Your goal
Please return every line of the records below that contains the word "Bagikan".

Stored records

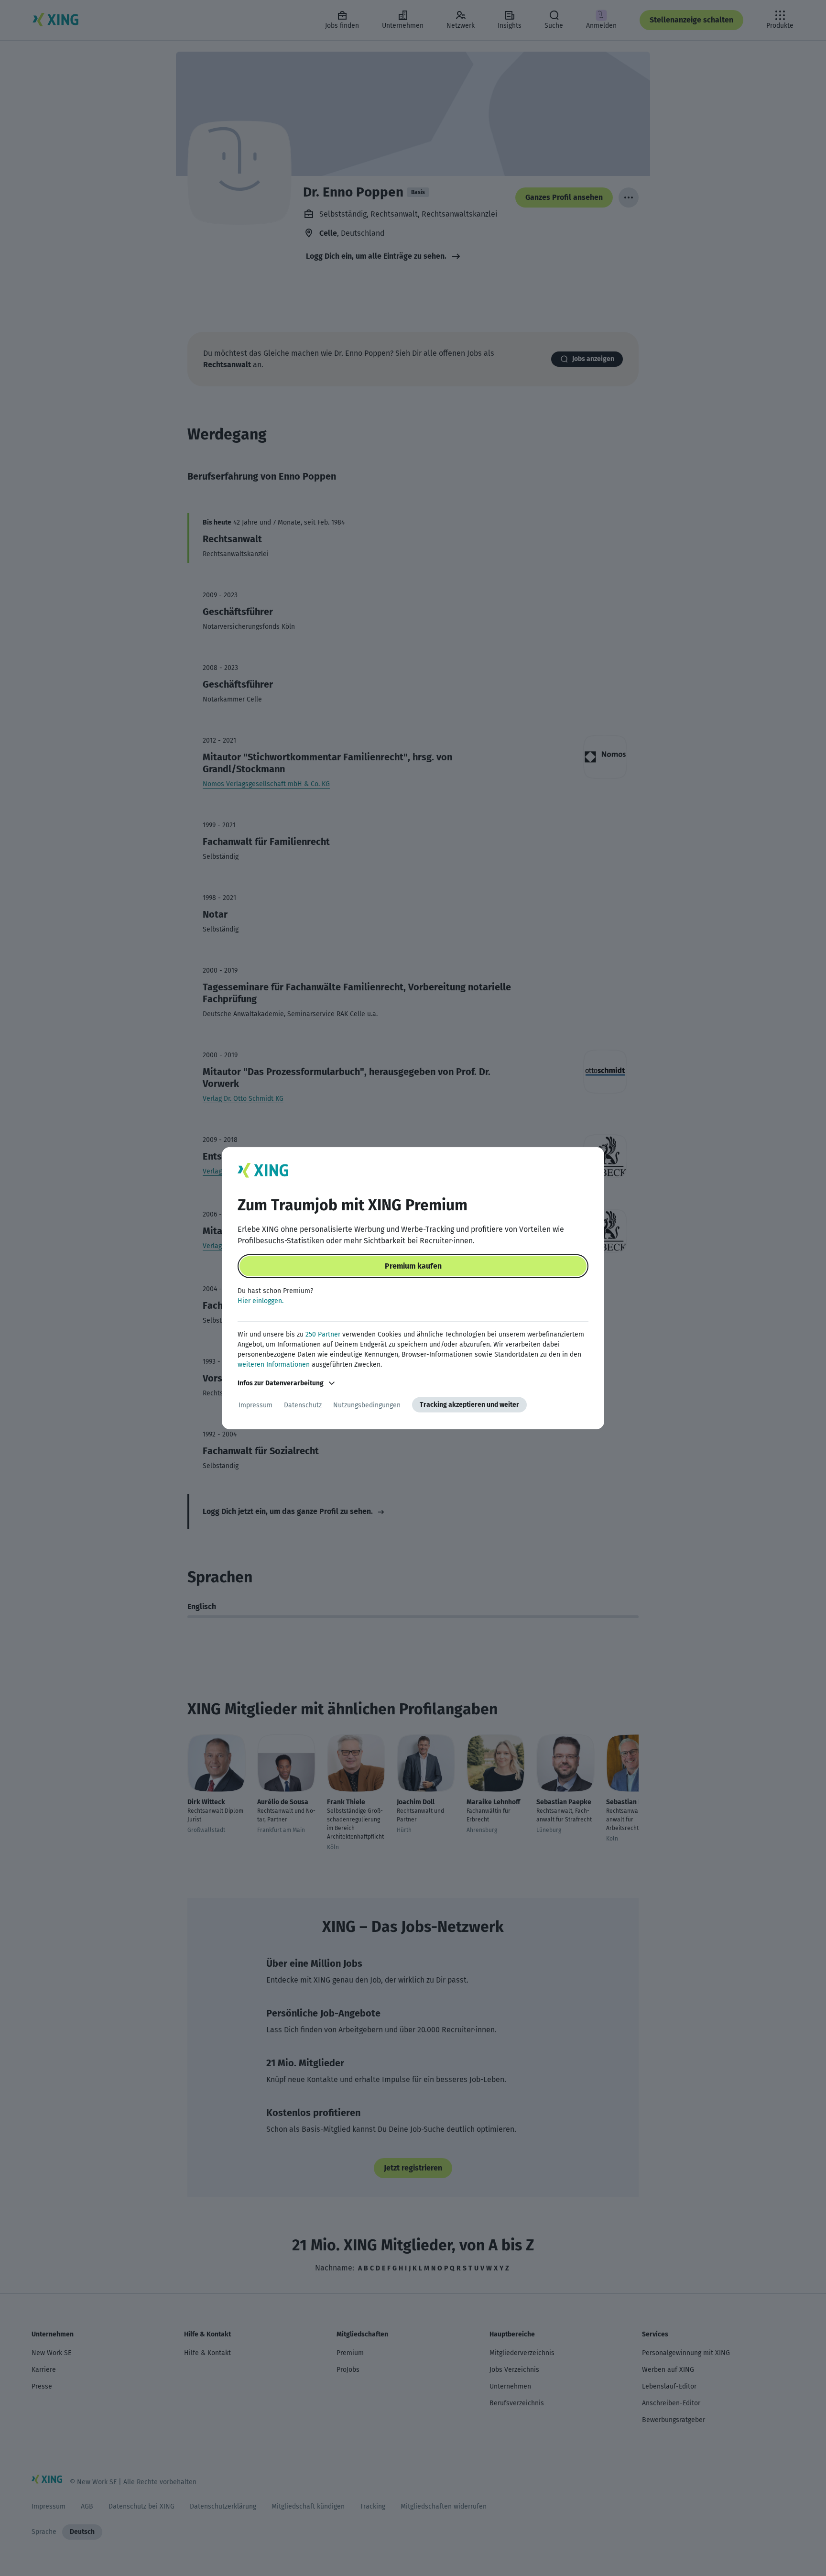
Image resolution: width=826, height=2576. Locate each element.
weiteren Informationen (274, 1364)
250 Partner (322, 1334)
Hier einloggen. (260, 1301)
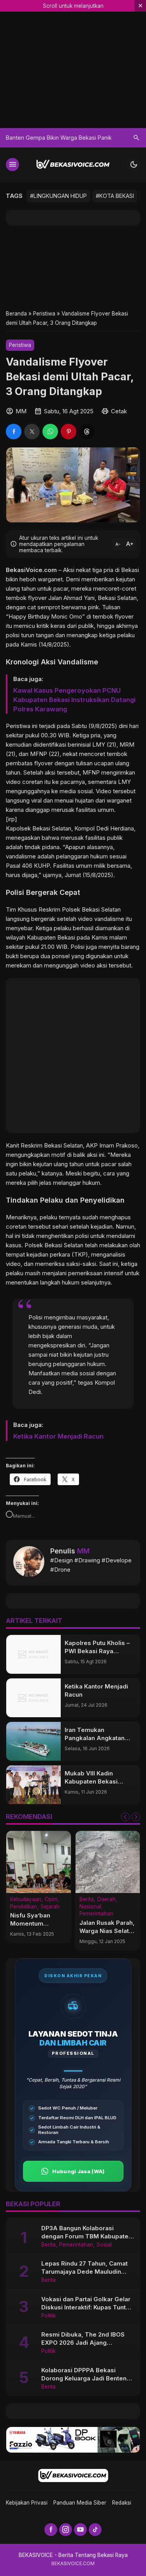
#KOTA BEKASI (115, 195)
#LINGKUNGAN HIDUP (58, 195)
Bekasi (41, 828)
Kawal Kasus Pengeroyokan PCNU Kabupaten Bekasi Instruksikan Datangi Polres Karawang (74, 699)
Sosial (104, 2245)
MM (83, 1551)
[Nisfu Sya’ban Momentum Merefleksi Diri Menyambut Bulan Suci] (38, 1862)
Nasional (90, 1907)
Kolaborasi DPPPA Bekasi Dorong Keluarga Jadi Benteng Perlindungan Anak (85, 2378)
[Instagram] (65, 2529)
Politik (48, 2316)
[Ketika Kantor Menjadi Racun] (33, 1697)
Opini (51, 1899)
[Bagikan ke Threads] (87, 431)
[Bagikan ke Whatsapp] (50, 431)
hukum (99, 856)
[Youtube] (80, 2529)
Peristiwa (20, 345)
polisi (12, 635)
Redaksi (121, 2503)
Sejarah (50, 1907)
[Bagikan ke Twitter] (32, 431)
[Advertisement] (73, 267)
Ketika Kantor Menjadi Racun (58, 1436)
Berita (86, 1899)
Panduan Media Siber (79, 2503)
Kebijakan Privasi (26, 2503)
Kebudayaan (25, 1899)
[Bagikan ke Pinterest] (68, 431)
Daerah (106, 1899)
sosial (85, 791)
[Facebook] (50, 2529)
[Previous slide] (125, 1817)
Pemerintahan (96, 1914)
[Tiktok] (95, 2529)
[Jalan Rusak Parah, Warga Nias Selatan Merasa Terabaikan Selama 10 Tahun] (108, 1862)
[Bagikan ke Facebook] (13, 431)
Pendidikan (23, 1907)
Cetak (119, 411)
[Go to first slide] (136, 1817)
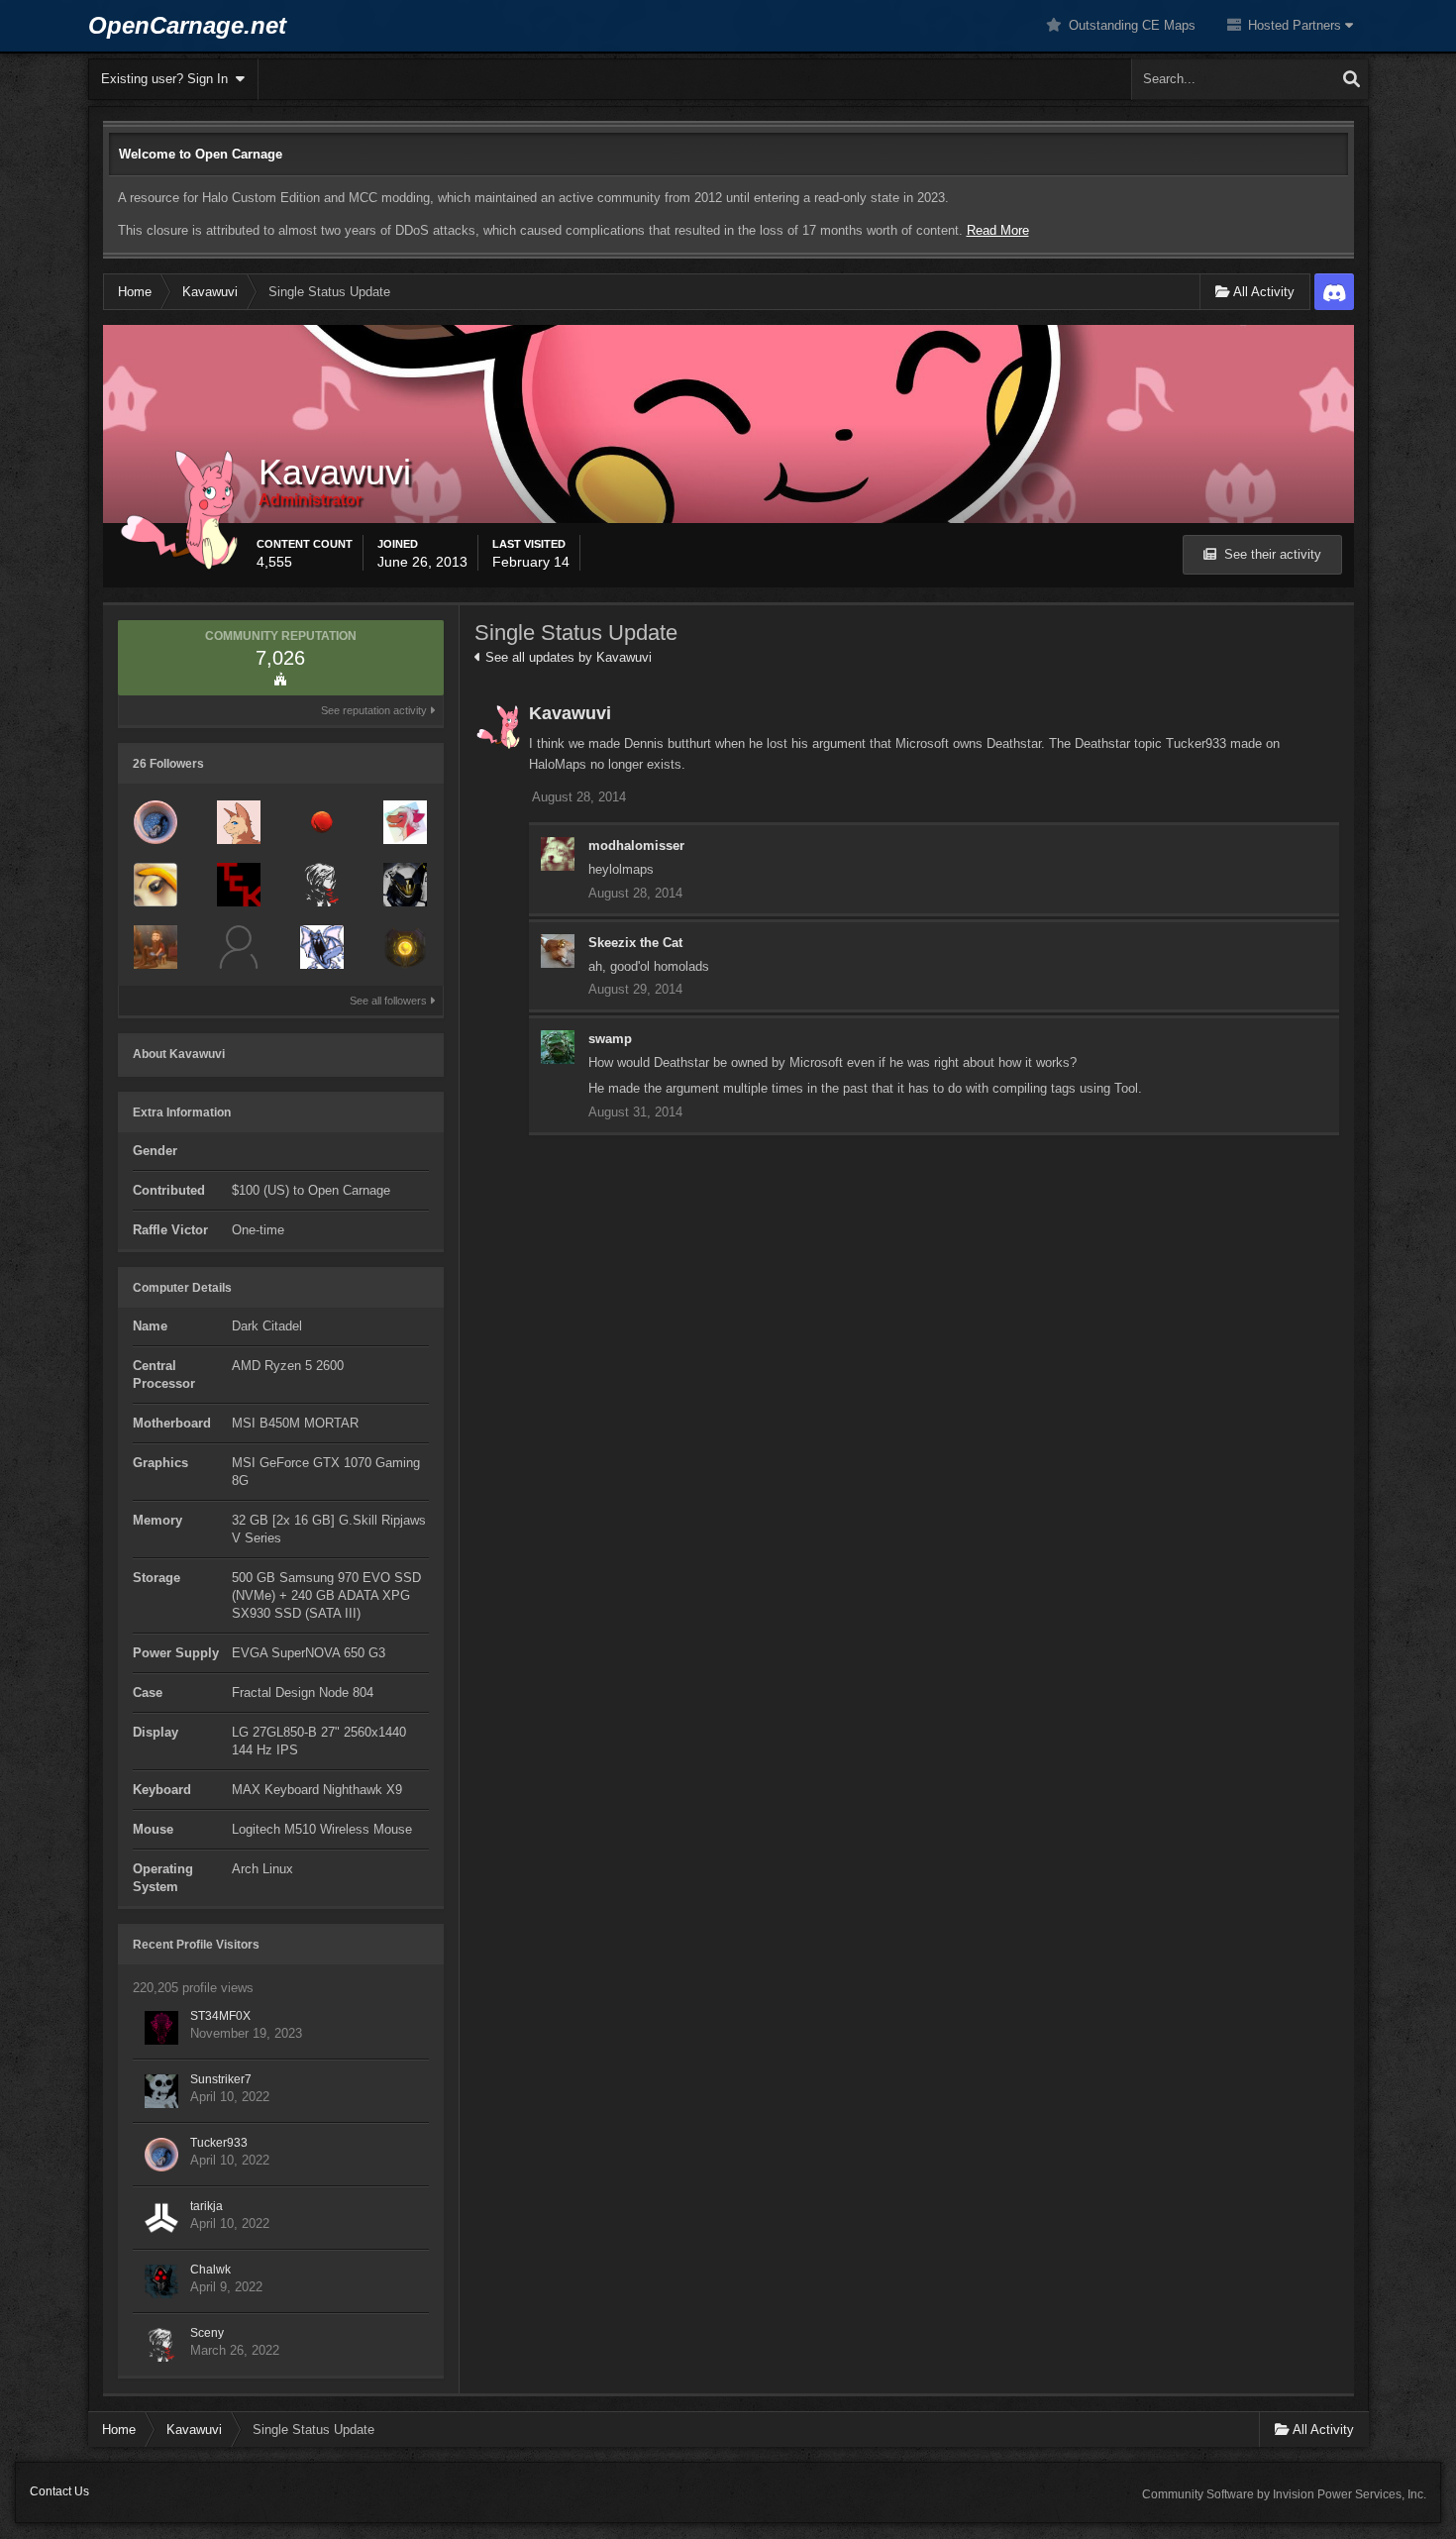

Response to this exercise
[Bagikan ke Threads] (87, 431)
[Bagikan ke Whatsapp] (50, 431)
[Bagikan ke Twitter] (32, 431)
[Bagikan ke Pinterest] (68, 431)
[Bagikan ke Facebook] (13, 431)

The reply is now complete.